Scripting mundane setup tasks is essential in today’s world of server/workstation provisioning in the fast paced Virtualization environments we as system administrators manage. If you are like me, you may have googled “set audit policy powershell” to find a quick way to set your audit policy via powershell. If like me, you didn’t really find a good way to set your settings with powershell, you may want to look at the auditpol command line utility which you may already be using as it is. I have used it before in looking at audit policy settings, but not setting them
Let’s take a look at a quick post on how to set audit policy quickly and easily to match your company’s audit policy using this command line utility.
Set Audit Policy
Again, let’s say I want to set my audit policy to look like the following:
To see these settings via the command line with the auditpol utility you would enter the following command:
auditpol /get /Category:*
So how would I set the settings in the above screenshot using auditpol? The syntax is very similar with the set command. The only difference is that you specify the categories you want to set as well as whether you want to set the /failure to enable or /success to enable or both.
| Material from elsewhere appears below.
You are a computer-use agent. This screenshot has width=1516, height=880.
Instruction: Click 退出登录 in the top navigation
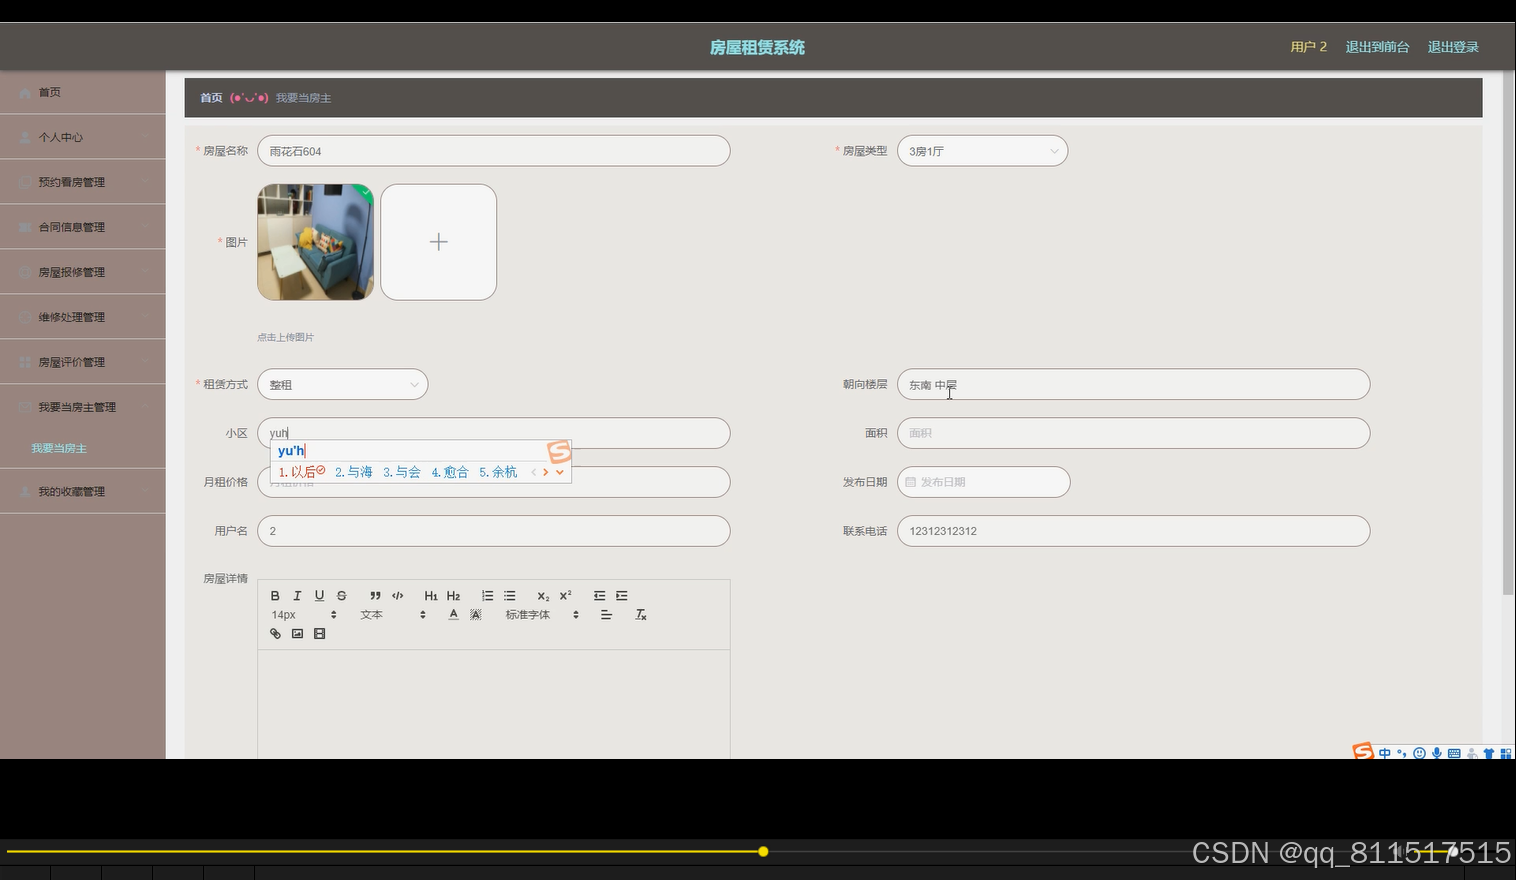pos(1452,46)
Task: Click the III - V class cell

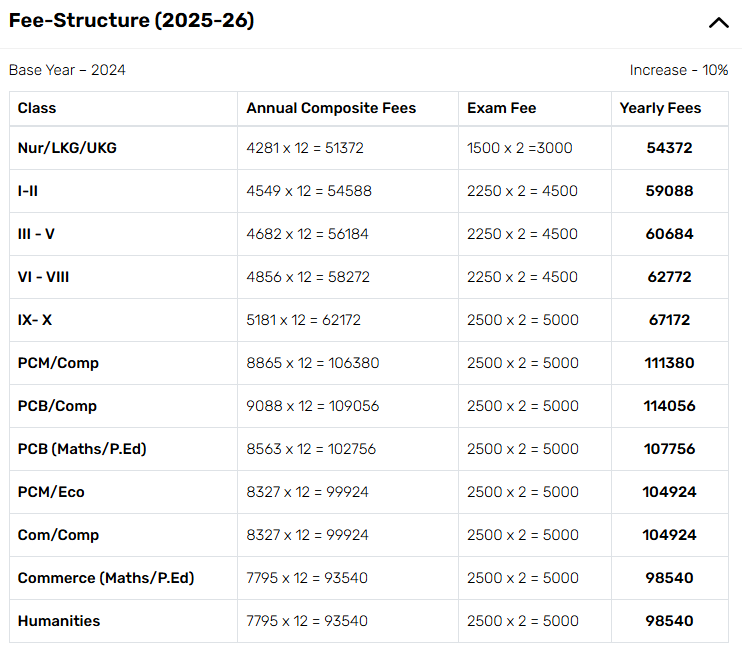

auditpol /set /category:"System","Account Management","Account Logon","Logon/Logoff","Policy Change" /failure:enable /success:enable auditpol /set /category:"DS Access","Object Access" /failure:enable
As you can see above, you can lump the various categories together if they have the same auditing settings. So above, I have System, Account Management, Account Logon, Logon/Logoff, and Policy change all set to audit both failures and successes. The next line follows suite and enables only failure auditing for the specified settings.
The commands above can easily be added to another setup script you may be calling to automate system settings. The auditpol command is a useful utility and can be used to take a look at current settings as well as set flags that you want set for failure and success auditing.